Ketiganya dibedain sama tarif, dimana tarif Kereta Api Lokal Bandung Raya (sebagian besar masih pake gerbong ex-KRD Shinko/MCW 301) disubsidi sehingga sangat murah, antara Rp 1.500-Rp 2.500 sekali jalan. KRD Patas Non AC dipatok Rp 7.000,00 sekali jalan, dan yang AC Rp 15.000,00. Tarif KRD Patas nggak pake subsidi.

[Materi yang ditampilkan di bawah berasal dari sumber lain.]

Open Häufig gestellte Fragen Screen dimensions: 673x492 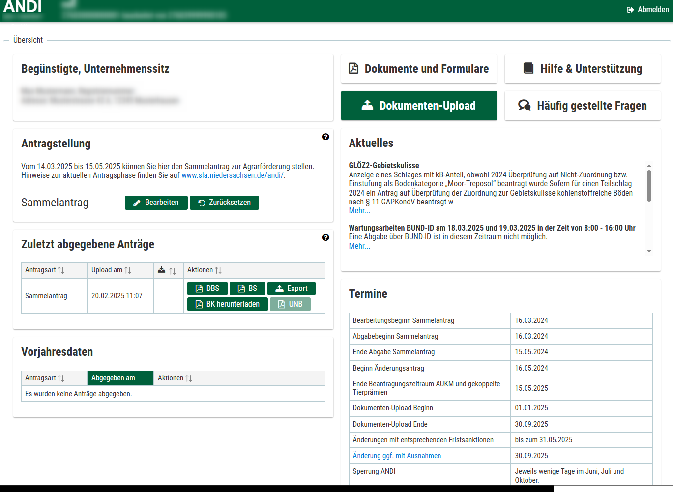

Khusus KRD Shinko/MCW 302 yang didinasin sebagai KRD Patas Non-AC Bandung Raya, kereta ini jauh lebih handal kalo dibandingin sama KRDE ex-Holec yang juga pernah dinas sebagai Patas Non-AC. KRD Shinko/MCW 302 terbilang jarang trouble kalo dibandingin sama saudaranya yang dulunya KRL Holec, meski dari usia jauh lebih tua. Trouble memang ada, tapi nggak sesering Holec.

Single Operation

Pertengahan tahun 2014, PT. KAI Daop 2 Bandung melakukan penyeragaman pola operasional Lokalan Bandung Raya jadi cuma Kereta Api Lokal Bandung Raya aja. Boleh jadi penyeragaman ini karena semua kereta K3 yang dipake lokalan. termasuk ex-Shinko/MCW 301, udah dilengkapi AC. Ditambah lagi ada mutasi dari Daop 8, bekas Kereta Api Penataran Ekspres.

Pemberlakuan Single Operation otomatis menjadikan KRD Patas AC dan KRD Patas Non-AC Bandung Raya dihapus dari Gapeka. Beruntung untuk armada Patas AC masih tetap bisa dinas sebagai Kereta Api Lokal Bandung Raya, tapi nggak buat KRD Shinko/MCW 302 karena belum dilengkapi AC. Jadilah kereta ini dikandangin di Dipo Lokomotif Bandung.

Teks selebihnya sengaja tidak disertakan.